In control rats the increases in POT stimulated by infusion of the mixed hyperosmotic solution (Fig. 6, A and C) appeared to be smaller than those stimulated by infusion of hypertonic saline (Fig. 2, A and C). Although this difference did not reach statistical significance, six additional rats were infused with the two solutions to further assess this comparison. Again, no statistically significant differences were found when POT was plotted as a function of Posmol (data not shown). The same was true when PVP was plotted as a function of Posmol.

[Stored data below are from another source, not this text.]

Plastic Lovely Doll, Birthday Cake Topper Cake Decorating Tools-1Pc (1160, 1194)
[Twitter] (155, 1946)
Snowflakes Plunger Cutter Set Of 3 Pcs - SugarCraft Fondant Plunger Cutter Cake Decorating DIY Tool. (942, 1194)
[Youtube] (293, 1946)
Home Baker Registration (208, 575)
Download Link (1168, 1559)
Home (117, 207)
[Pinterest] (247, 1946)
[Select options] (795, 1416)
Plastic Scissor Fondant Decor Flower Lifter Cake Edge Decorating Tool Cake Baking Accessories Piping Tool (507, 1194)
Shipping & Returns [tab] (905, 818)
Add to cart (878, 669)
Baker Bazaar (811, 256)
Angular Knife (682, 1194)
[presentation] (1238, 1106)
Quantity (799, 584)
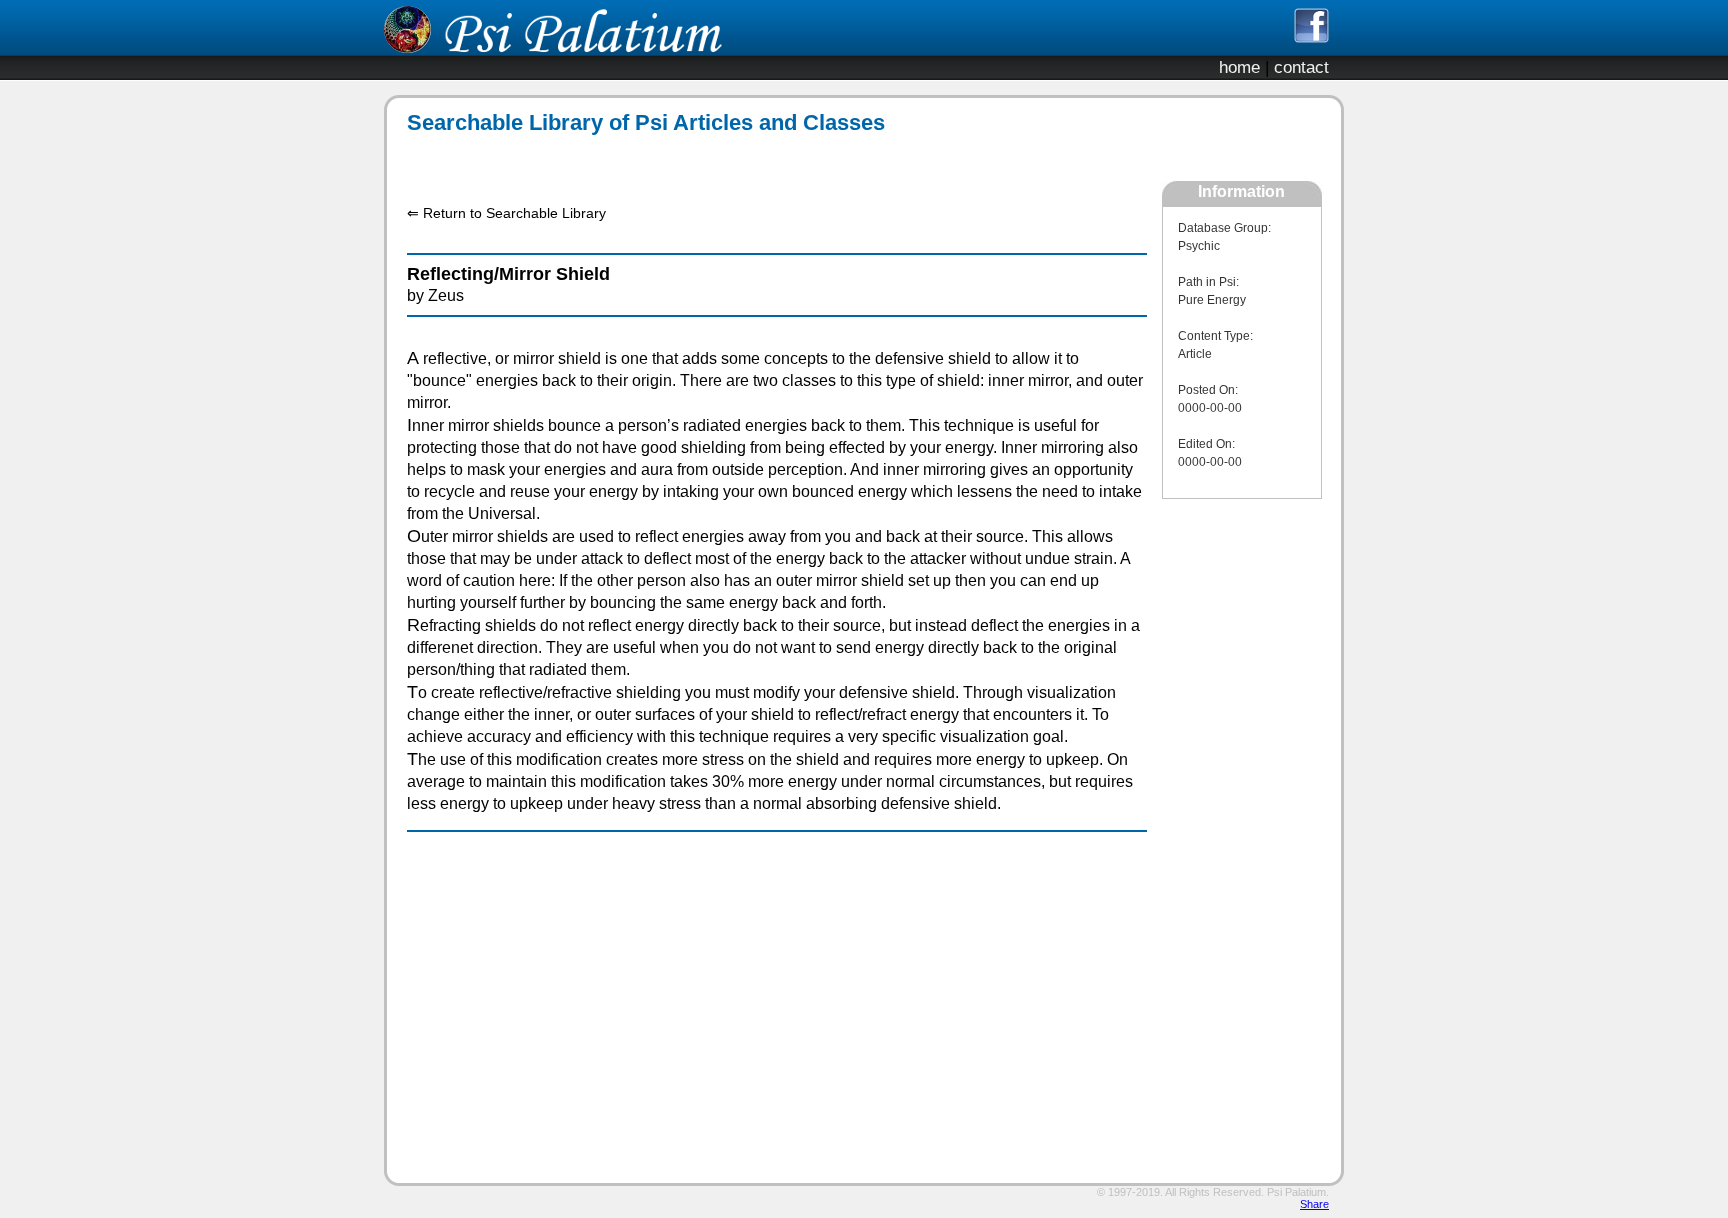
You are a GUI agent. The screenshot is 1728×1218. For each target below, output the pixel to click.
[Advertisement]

Relation between PVP and POT. Figure 7 displays individual values of POT plotted as a function of the associated PVP in the same blood sample when rats were given 1 M NaCl solution, the mixed hyperosmotic solution, or PEG treatment. The results indicate that the relation between these variables was similar in rats with APX and in control rats regardless of the treatment, the time of blood sampling, or the induced increase in Posmol (after infusion of hypertonic saline or the mixed hyperosmotic solution) or in PProt (after PEG treatment). Thus the increases in PVP and POT were blunted equivalently by APX when 1 M NaCl solution was given. The ratio of POT to PVP was ~2:1 when Posmol was elevated, whereas it was only ~1:1 when rats were hypovolemic, as noted previously (37).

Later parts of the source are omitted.